Thomas Anthony Scannell (14 August 1945 – 26 May 2020) was an Irish actor, known for his role as DS Ted Roach in ITV's The Bill.

Career
Scannell's debut on The Bill was on 23 October 1984, in an episode called "A Friend in Need". Initially, he was signed for two episodes, but stayed until 1993 and returned for two episodes in 2000. He also appeared in the Channel 5 soap opera Family Affairs as Eddie Harris from 1997 to 1999.

Personal life
His father, Tom Scannell, was a professional goalkeeper, and played once for the Republic of Ireland against Luxembourg in 1954.

In 2002, Tony Scannell was forced to declare himself bankrupt, owing the Inland Revenue over £42,000.

Exercise objective: Carry on the biography of actor Tony Scannell past its final sentence.

Dataset excerpts:
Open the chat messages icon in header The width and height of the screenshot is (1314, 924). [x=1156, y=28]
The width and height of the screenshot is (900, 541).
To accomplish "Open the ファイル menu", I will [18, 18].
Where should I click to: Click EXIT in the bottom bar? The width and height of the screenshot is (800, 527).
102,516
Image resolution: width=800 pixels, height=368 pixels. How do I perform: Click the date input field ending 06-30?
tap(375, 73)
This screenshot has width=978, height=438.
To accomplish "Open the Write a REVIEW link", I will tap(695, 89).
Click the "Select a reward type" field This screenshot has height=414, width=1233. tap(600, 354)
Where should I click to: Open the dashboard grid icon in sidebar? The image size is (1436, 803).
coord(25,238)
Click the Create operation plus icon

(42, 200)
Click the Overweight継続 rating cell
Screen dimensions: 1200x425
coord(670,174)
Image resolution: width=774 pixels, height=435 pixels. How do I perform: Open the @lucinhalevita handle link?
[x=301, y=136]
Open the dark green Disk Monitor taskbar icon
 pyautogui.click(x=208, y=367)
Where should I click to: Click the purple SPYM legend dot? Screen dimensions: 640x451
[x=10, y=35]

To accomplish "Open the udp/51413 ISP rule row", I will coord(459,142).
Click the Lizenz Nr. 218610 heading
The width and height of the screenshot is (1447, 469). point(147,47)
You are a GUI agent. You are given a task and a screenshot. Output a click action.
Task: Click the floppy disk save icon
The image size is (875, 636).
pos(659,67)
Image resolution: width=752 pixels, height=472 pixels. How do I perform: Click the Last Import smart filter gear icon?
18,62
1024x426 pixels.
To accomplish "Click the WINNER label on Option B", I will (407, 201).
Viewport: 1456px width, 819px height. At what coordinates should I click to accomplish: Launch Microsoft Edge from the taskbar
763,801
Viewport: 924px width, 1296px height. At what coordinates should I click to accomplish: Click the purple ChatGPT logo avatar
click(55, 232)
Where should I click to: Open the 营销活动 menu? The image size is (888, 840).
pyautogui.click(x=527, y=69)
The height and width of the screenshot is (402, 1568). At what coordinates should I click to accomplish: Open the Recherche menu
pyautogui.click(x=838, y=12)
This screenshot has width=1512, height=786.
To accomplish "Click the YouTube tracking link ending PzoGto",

Task response:
He was a Freemason.

Scannell died on 26 May 2020 aged 74 from unknown causes.

Partial filmography
 Enemy at the Door (1978, TV Series) .... 1st Sailor in Bar / Gefreiter
 The Playbirds (1978) .... Man at depot (uncredited)
 All the Fun of the Fair (1979) .... Frank
 The Professionals (1979, TV Series) .... Man 1
 Armchair Thriller (1980, TV Series) .... Connally
 Flash Gordon (1980) .... Ming's Officer
 Cribb (1981, TV Series) .... Millar
 Strangers (1981, TV Series) .... John McCleod
 The Gentle Touch (1981, TV Series) .... Andy Golding
 Blue Money (1982, TV Movie) .... Ninian
 The Princess and the Cobbler (1993) .... Brigand (re-edited versions) (voice)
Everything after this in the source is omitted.